**Given records:**
+++

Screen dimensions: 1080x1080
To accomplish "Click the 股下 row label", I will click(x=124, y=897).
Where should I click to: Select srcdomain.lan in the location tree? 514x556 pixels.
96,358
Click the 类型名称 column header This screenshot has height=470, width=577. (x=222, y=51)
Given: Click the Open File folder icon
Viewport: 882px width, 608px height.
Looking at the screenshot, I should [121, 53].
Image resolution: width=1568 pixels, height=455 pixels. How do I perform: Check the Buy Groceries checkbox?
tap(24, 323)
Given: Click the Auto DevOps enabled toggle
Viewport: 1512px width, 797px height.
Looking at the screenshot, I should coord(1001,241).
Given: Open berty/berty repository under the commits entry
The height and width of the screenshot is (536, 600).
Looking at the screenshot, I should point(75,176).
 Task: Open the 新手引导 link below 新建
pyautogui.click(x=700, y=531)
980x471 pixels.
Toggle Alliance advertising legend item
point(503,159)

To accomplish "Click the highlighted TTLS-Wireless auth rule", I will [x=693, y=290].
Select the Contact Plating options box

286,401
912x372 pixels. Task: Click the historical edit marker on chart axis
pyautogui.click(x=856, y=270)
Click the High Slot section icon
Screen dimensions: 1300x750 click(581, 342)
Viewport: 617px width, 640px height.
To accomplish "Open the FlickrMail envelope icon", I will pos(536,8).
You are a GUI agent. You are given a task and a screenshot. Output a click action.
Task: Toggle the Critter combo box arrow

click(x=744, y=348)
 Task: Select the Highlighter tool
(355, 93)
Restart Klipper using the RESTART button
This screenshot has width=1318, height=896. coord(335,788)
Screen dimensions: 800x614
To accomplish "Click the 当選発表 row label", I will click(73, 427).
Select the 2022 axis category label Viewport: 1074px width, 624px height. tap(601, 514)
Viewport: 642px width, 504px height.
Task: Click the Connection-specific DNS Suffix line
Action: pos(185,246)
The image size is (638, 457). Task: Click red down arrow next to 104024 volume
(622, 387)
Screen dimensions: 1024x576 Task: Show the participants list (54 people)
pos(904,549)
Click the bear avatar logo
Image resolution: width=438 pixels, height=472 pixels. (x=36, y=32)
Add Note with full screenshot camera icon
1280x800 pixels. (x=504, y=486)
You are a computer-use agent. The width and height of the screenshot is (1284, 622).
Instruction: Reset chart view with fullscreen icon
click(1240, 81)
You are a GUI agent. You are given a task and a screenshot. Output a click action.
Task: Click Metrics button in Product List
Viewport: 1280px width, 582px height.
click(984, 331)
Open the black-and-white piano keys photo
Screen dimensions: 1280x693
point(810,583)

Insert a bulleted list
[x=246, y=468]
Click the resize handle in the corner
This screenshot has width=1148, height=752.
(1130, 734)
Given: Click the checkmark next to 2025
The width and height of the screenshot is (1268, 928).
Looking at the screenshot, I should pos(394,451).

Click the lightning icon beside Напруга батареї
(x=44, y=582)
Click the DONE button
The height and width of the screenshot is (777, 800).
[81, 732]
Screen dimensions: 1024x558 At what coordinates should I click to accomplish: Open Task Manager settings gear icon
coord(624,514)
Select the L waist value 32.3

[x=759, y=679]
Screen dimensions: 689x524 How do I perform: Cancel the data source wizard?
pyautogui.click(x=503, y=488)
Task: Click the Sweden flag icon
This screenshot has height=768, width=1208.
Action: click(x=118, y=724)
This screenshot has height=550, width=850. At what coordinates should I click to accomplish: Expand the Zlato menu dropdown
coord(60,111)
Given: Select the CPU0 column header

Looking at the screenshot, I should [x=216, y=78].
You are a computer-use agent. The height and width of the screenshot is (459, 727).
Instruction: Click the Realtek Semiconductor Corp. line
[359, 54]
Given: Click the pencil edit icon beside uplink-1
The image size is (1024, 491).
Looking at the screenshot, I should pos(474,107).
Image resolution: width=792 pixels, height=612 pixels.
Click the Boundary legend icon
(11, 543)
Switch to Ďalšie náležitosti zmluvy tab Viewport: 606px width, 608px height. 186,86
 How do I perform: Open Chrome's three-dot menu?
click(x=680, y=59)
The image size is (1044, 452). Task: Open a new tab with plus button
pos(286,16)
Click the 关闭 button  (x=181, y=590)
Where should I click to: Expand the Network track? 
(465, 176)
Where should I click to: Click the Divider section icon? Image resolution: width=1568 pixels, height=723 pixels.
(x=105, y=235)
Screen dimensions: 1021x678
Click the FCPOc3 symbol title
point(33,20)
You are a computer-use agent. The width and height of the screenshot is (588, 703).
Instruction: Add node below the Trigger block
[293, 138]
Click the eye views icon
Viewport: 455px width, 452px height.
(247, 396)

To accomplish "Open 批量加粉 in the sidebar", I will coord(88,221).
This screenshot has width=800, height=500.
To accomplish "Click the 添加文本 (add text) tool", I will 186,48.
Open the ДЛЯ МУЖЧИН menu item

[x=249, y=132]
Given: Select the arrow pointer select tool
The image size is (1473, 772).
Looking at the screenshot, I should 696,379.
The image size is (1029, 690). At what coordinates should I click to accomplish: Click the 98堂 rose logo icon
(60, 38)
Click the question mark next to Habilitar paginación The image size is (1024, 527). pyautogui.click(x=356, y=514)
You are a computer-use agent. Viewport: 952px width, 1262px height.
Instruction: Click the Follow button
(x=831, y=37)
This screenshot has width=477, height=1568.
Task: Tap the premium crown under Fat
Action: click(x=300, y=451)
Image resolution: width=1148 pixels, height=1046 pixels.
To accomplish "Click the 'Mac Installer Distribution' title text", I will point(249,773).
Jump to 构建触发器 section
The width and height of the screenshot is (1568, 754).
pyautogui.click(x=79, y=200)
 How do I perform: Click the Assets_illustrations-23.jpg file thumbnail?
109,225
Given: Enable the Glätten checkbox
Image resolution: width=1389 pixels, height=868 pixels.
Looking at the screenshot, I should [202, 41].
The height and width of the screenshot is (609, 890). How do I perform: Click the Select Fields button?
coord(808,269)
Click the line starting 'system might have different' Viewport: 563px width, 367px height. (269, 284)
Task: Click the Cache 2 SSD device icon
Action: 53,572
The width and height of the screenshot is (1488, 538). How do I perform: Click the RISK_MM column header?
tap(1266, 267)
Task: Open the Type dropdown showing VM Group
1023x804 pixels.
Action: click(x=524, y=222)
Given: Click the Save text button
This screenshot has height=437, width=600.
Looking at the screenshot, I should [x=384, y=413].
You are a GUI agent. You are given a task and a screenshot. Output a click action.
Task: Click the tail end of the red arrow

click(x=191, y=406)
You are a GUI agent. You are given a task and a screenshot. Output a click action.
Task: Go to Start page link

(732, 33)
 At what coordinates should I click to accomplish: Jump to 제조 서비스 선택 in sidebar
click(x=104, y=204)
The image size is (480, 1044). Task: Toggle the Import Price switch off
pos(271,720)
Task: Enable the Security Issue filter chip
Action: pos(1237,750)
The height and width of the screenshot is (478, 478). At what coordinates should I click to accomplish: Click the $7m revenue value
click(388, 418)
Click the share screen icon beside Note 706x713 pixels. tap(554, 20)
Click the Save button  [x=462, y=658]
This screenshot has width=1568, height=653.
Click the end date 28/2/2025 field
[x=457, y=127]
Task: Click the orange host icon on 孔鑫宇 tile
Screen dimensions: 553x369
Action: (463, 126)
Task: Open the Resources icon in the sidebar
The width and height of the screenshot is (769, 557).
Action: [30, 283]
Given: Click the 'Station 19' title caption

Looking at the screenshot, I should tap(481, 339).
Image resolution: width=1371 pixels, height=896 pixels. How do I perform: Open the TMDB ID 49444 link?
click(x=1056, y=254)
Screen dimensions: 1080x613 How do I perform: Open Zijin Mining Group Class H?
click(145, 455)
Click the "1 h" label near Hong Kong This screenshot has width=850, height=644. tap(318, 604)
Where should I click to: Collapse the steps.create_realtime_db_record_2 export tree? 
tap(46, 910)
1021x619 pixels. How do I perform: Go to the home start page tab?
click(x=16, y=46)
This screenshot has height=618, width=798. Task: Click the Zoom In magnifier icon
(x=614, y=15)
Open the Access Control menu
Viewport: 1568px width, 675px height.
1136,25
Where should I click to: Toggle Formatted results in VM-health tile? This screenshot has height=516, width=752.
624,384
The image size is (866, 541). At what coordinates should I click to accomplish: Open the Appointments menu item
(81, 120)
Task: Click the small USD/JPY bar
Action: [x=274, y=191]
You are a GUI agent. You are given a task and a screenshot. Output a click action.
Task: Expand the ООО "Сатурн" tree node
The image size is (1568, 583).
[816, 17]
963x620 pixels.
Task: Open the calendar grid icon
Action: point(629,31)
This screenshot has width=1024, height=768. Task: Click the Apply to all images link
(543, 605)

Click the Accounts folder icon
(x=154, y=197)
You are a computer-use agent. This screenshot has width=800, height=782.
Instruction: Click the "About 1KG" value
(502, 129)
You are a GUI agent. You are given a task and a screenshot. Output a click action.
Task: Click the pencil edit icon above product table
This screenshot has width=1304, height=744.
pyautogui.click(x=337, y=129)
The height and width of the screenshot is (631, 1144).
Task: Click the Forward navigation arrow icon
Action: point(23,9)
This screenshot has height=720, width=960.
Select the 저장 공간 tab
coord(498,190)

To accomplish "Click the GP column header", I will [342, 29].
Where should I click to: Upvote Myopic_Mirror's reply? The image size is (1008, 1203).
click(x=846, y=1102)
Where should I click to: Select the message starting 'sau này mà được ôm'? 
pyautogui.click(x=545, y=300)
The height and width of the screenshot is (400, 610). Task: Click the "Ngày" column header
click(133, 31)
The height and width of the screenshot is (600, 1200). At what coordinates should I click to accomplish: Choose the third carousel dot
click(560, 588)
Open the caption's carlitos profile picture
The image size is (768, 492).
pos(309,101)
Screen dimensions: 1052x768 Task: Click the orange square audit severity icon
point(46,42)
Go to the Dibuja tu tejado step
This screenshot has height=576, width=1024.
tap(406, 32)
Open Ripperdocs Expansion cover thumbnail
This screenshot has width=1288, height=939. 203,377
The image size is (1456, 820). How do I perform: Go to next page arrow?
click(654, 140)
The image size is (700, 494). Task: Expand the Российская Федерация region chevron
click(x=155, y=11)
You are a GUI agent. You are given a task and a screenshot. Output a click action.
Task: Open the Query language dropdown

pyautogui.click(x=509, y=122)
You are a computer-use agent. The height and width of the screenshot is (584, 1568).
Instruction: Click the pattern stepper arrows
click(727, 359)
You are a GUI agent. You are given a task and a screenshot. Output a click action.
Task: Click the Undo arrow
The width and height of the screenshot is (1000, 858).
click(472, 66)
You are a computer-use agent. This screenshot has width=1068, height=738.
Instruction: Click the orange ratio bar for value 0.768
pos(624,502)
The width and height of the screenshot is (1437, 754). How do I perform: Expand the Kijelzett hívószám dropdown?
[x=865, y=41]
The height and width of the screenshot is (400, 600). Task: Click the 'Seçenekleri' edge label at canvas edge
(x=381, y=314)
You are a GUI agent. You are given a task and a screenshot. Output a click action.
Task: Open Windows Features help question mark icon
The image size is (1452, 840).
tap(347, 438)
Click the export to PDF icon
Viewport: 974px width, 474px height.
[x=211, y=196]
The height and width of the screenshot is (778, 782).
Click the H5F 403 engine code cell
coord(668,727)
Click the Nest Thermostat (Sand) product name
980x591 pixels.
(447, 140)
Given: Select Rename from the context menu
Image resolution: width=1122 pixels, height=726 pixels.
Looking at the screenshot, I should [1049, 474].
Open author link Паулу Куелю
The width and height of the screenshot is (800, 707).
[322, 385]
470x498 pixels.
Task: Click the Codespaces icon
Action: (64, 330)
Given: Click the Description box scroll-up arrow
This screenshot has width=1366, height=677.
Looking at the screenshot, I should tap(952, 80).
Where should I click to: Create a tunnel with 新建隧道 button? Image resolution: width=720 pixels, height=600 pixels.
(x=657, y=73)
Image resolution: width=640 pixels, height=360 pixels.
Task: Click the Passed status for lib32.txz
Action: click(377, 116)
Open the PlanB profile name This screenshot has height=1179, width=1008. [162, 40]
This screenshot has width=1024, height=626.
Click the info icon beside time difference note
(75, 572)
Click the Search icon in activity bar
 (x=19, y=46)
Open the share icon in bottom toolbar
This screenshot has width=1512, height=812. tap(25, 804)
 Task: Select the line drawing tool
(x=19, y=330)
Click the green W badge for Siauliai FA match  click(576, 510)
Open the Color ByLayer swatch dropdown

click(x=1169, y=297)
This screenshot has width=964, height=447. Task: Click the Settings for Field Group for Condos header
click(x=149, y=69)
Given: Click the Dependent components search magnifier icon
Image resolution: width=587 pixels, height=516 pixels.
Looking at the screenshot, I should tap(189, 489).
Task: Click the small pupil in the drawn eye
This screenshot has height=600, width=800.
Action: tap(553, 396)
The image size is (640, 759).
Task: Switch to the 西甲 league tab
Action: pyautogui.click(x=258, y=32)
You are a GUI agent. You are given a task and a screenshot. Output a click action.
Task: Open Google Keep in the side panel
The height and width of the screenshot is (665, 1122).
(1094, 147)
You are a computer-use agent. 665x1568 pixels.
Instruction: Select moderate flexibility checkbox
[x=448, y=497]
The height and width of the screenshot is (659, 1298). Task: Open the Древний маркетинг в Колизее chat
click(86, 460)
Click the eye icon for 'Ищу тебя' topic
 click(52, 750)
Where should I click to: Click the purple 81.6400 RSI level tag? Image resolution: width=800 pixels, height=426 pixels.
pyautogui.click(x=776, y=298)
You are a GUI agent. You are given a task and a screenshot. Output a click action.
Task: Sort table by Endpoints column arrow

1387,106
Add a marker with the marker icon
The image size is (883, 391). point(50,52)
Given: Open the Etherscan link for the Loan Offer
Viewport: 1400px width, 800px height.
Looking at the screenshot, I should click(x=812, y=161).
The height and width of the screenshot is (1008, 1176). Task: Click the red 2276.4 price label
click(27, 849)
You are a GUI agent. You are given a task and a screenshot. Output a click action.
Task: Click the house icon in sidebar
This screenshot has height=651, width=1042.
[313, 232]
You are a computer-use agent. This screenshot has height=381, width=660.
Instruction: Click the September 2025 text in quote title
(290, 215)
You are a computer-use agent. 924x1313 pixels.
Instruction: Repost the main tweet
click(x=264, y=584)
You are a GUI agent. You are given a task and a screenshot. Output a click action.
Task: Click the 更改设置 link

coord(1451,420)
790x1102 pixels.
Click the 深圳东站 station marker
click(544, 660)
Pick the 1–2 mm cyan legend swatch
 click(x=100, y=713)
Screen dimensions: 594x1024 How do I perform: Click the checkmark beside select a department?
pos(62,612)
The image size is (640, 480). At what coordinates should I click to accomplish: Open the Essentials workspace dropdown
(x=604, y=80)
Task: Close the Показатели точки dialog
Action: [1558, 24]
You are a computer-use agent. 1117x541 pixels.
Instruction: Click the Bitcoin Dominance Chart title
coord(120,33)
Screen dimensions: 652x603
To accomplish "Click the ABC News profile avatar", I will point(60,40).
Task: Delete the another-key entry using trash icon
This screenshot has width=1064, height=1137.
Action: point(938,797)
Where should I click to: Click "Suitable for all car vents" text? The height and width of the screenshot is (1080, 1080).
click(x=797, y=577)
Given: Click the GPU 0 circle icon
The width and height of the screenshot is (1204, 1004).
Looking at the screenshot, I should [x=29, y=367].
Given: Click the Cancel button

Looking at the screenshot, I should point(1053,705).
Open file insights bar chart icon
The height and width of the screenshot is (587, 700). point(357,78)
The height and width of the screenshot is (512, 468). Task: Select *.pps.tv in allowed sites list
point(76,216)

+++

**To do:**
Reproduce every line above containing "Save".

**Exercise answer:**
Given: Click the Save text button
Click the Save button  [x=462, y=658]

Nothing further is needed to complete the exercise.